La tela è stata riferita a Cariani solo alla fine dell'Ottocento. L'opera è stata probabilmente eseguita nel secondo decennio del Cinquecento, dimostrandosi riecheggiati gli spunti da Bellini e Tiziano, rispettivamente nell'impaginazione della scena e nella figura della Vergine. La composizione è animata dalla figura vivace del Bambino attratto dal cardellino, raffigurato in volo alla sinistra di Maria: questo uccellino, per la macchia rossa sulla testa, è riconosciuto come simbolo della Passione. Le due pere, classificabili come pomi, alludono al peccato originale, da cui l'umanità è salvata.

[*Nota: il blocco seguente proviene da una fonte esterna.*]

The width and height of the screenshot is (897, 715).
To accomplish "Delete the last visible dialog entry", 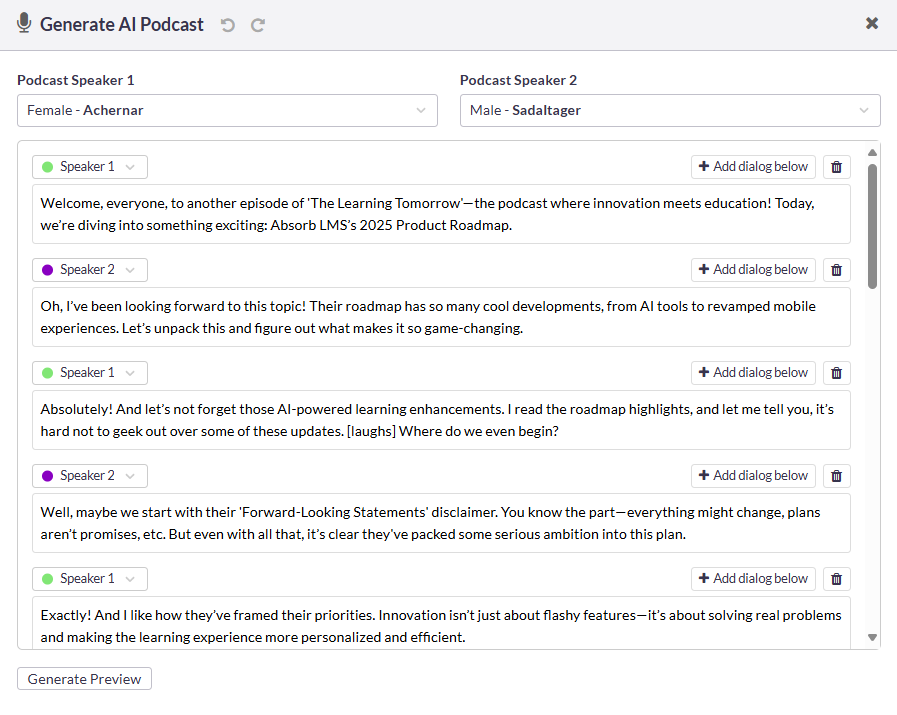I will tap(836, 578).
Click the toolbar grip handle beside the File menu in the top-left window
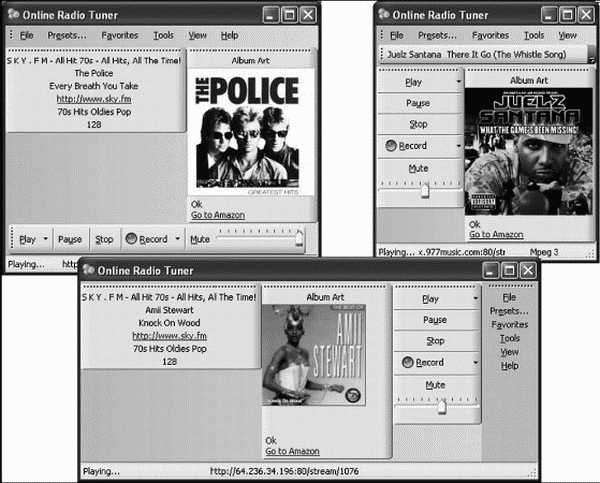600x483 pixels. coord(11,35)
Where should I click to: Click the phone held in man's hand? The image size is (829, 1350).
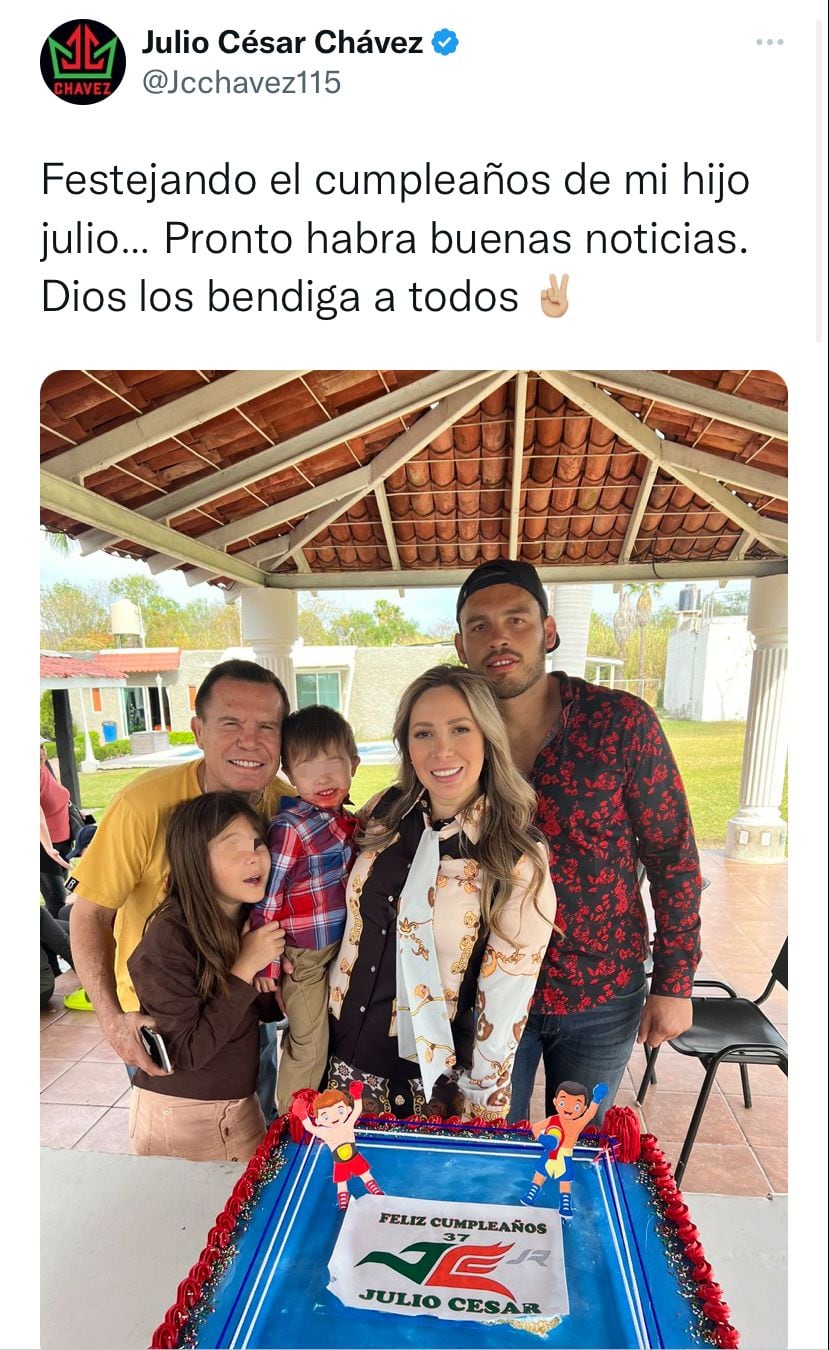(156, 1048)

Roma, Collezione Borghese, registrato nell’Inventario 1693, Stanza V, n. 29; Inventario Fidecommissario Borghese 1833, p. 14. Acquisto dello Stato, 1902.

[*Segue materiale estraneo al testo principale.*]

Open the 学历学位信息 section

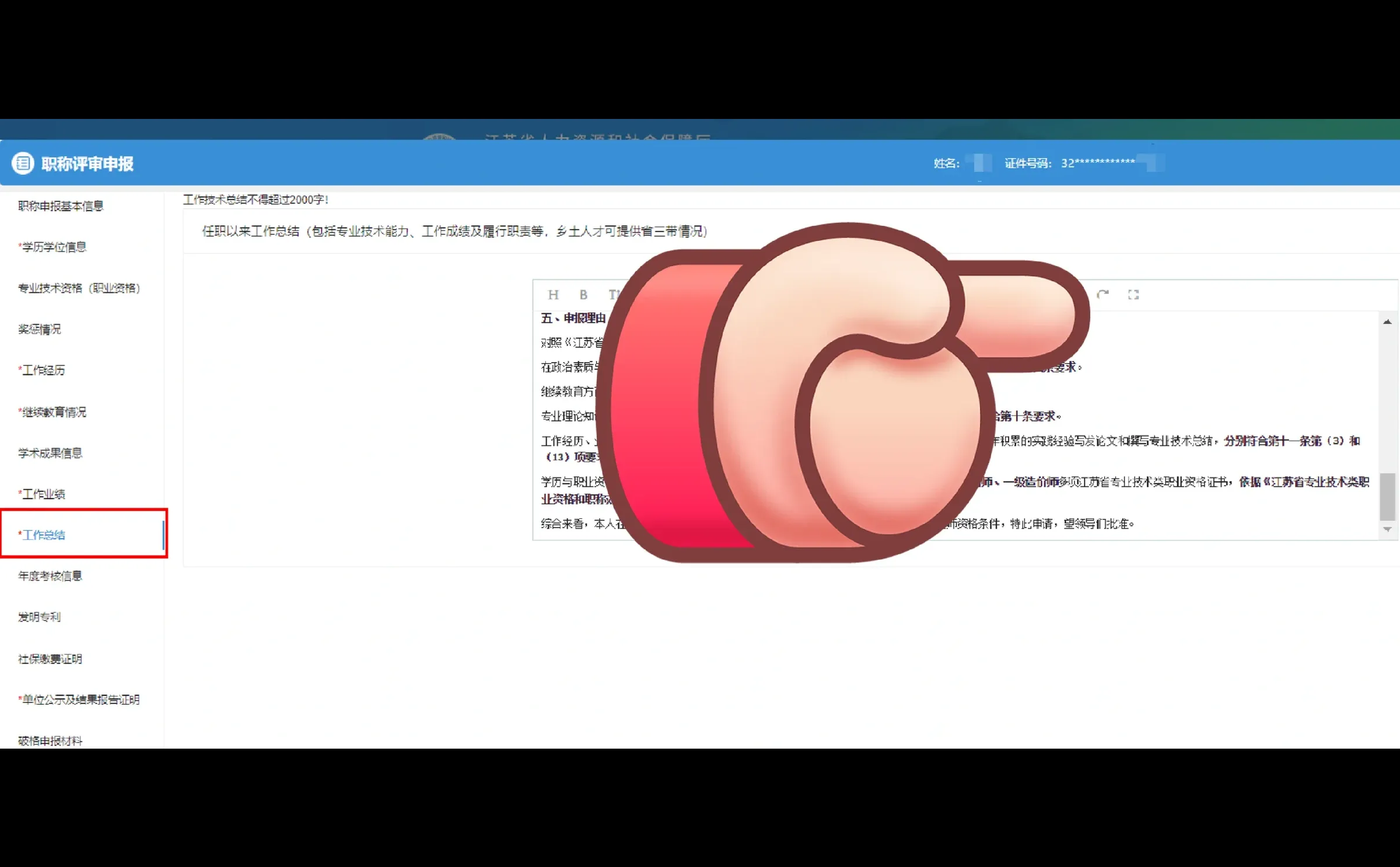click(52, 247)
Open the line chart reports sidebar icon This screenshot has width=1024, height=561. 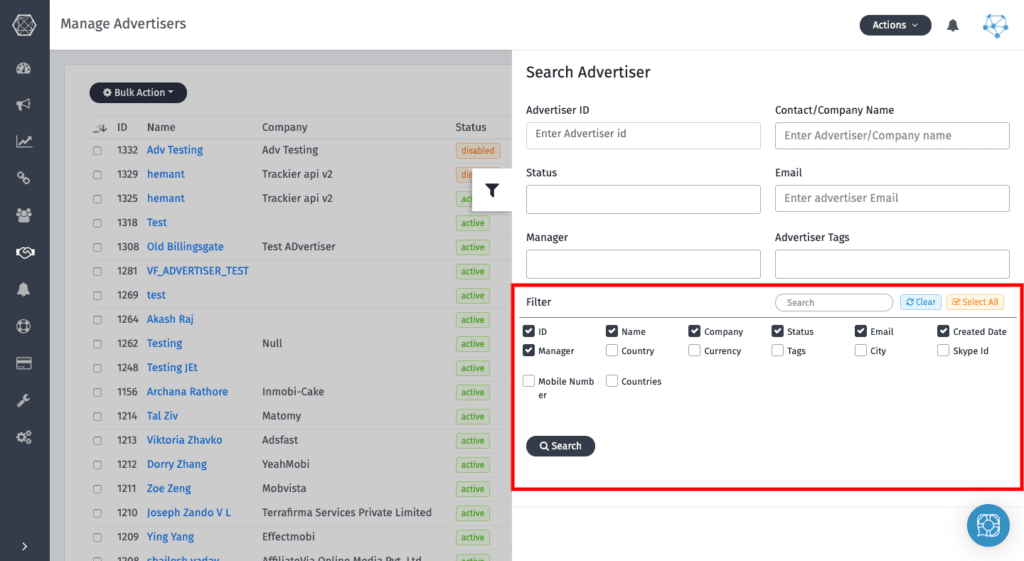(x=24, y=142)
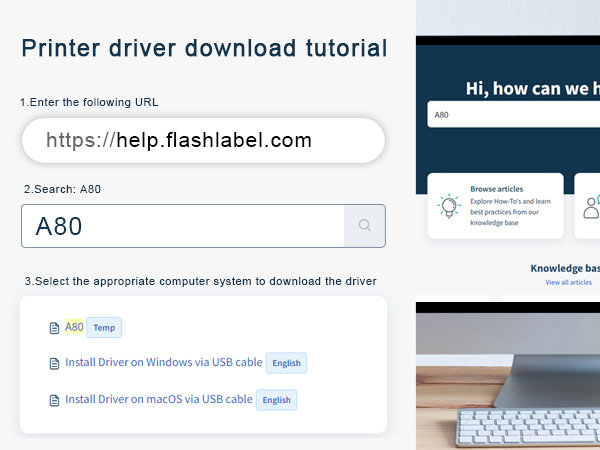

La prima menzione documentale dell’opera è quella nell’Inventario del 1693, in cui è ricordato «Un quadro di tre palmi in tela la Madonna, il Bambino e S. Pietro del n. 98 con cornice dorata del Palma il Vecchio» (Inv. 1693, St.V, n. 29). Nel Fidecommisso del 1833 l’opera è registrata sotto il nome di Giovanni Bellini. Si deve a Joseph Archer Crowe e a Giovan Battista Cavalcaselle e indipendentemente a Otto Mündler, la prima ascrizione della tavola alla mano di Giovanni Cariani. Attribuzione poi condivisa Venturi, Berenson e Longhi. In particolare Crowe e Cavalcaselle hanno dimostrato la vicinanza stilistica e compositiva della tavola di Cariani con il lavoro di Palma il Vecchio e Lorenzo Lotto. In particolare, dagli studiosi è sottolineata la vicinanza della figura della Vergine con la forma dei visi nella pittura di Palma il Vecchio e la ripresa del colore di Lotto per gli abiti: solo alcuni dei modelli figurativi di Cariani degli inizi del Cinquecento (Crowe-Cavalcaselle 1871, vol. 2, p. 547).

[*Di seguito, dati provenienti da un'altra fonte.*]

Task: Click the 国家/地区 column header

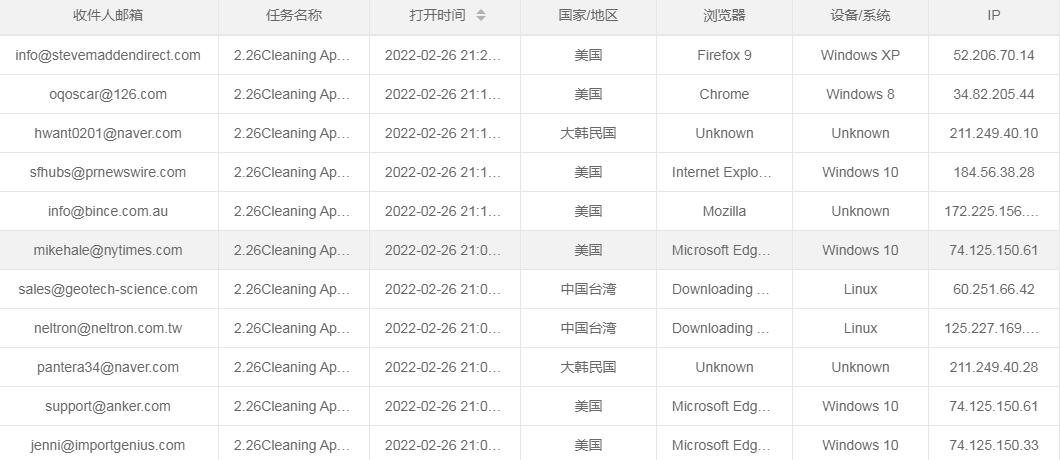Action: (x=588, y=15)
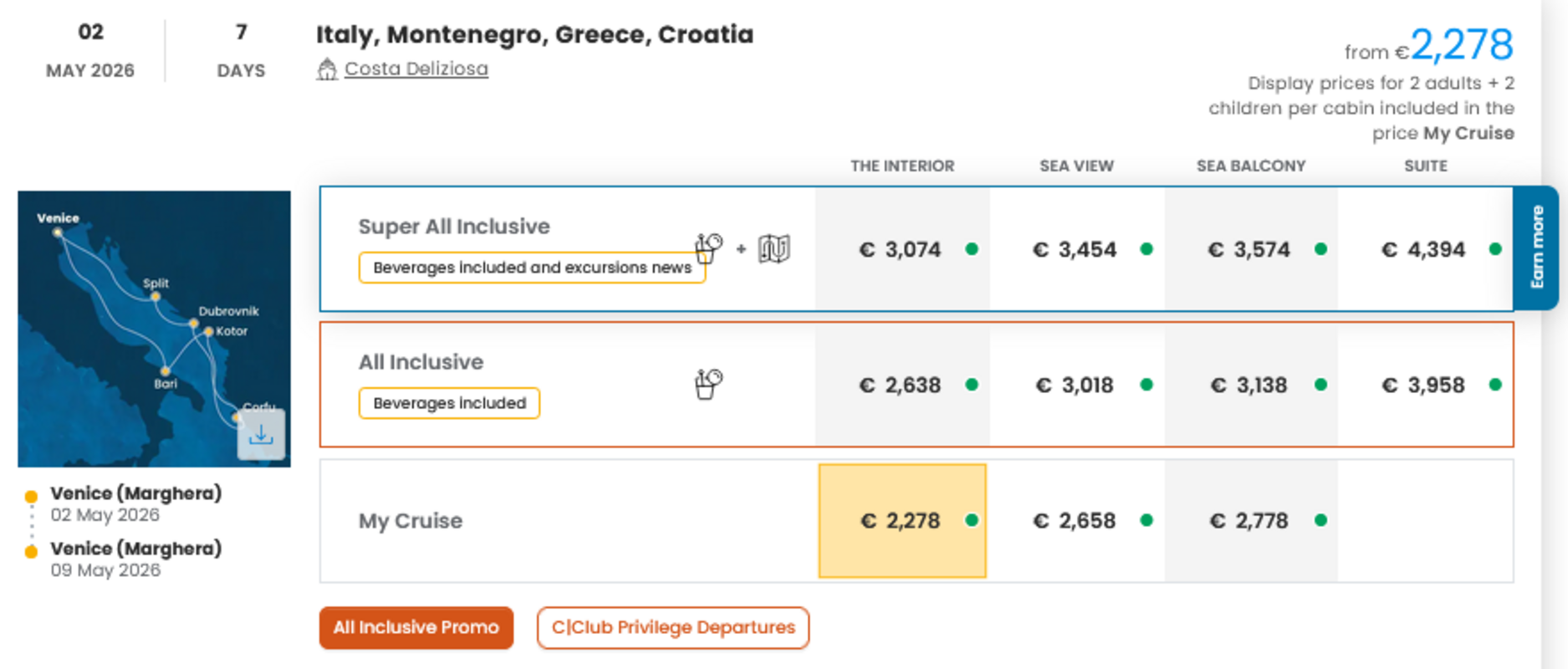
Task: Choose All Inclusive Interior price €2,638
Action: point(901,385)
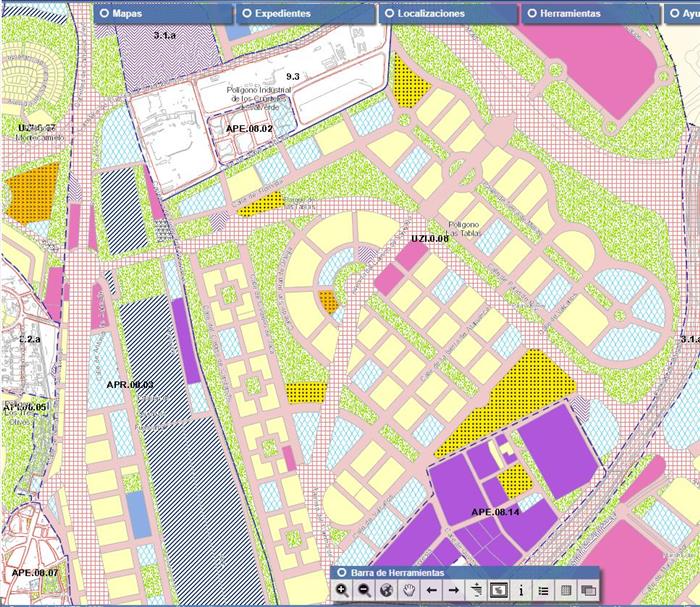Click the overlapping windows layers icon
700x607 pixels.
point(587,590)
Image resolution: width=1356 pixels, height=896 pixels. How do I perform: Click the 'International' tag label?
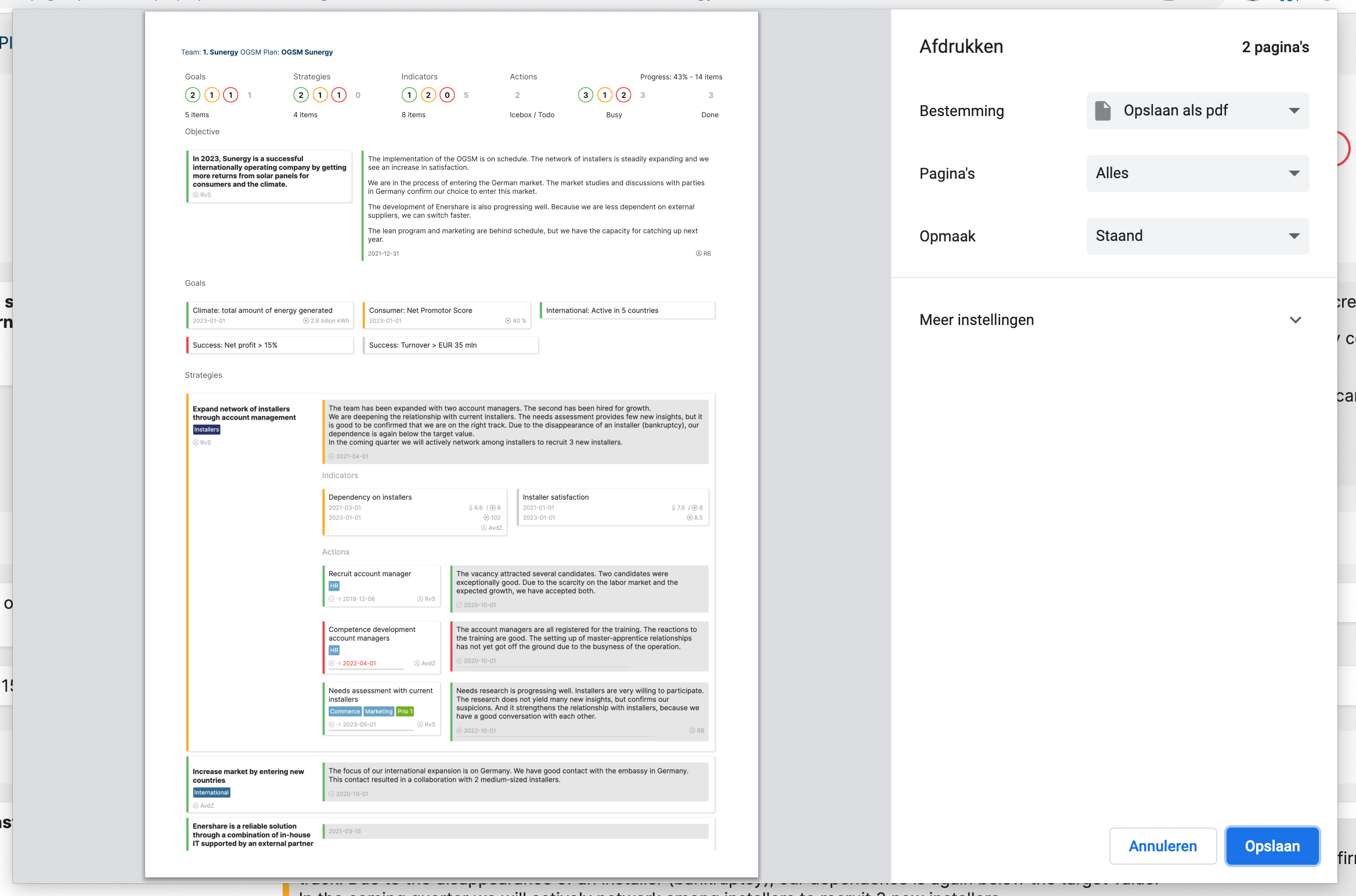[x=211, y=793]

Diversi i pareri circa la datazione della tela. Opinione di Baldass, condivisa da Della Pergola (Della Pergola 1955, I, p. 109, n. 196), è quella di ritenere il dipinto eseguito nella prima fase di produzione dell’artista, attraverso soprattutto l’accostamento alla Madonna con Bambino e S. Sebastiano del Louvre e alla Sacra Conversazione dell’Accademia di Venezia (Baldass 1921, p. 91). Alessandro Ballarin colloca il dipinto nei primi anni di attività dell’artista, intorno al 1515 (Ballarin 1968, p. 244). Baldass inoltre fu il primo a sottolineare le affinità stilistiche tra il dipinto in collezione e la Sacra Famiglia con San Sebastiano e Santa Caterina di Sebastiano del Piombo (Baldass 1929, p. 91). Ulteriori vicinanze sono state riscontrate con la Sant’Agata di Edimburgo, la cui datazione è fissata intorno al 1510. L’insolita posizione delle gambe rivela un più stringente riferimento a quella del Cristo della Pala di San Zaccaria di Giovanni Bellini, datata 1505. Modello quest’ultimo ampiamente imitato e copiato nel decennio successivo. La figura del Bambino attratto dal cardellino, raffigurato in volo alla sinistra di Maria, contribuisce a rendere vivace la composizione. Soluzione esemplificata da Dürer nella Madonna del Cardellino (Musei di Berlino) dipinta a Venezia nel 1506, ma ancor più accentuata nella Madonna delle ciliegie di Tiziano del 1515 circa (Vienna Kunsthistorisches Museum). Da quest’ultima sembra derivare anche il ruolo straordinario riservato al davanzale marmoreo, motivo che separa e presenta la scena al cospetto dell’osservatore e al contempo allude al sepolcro di Cristo. Elemento, infine, che distingue l’opera da quella di più ampio respiro dell’Accademia Carrara di Bergamo.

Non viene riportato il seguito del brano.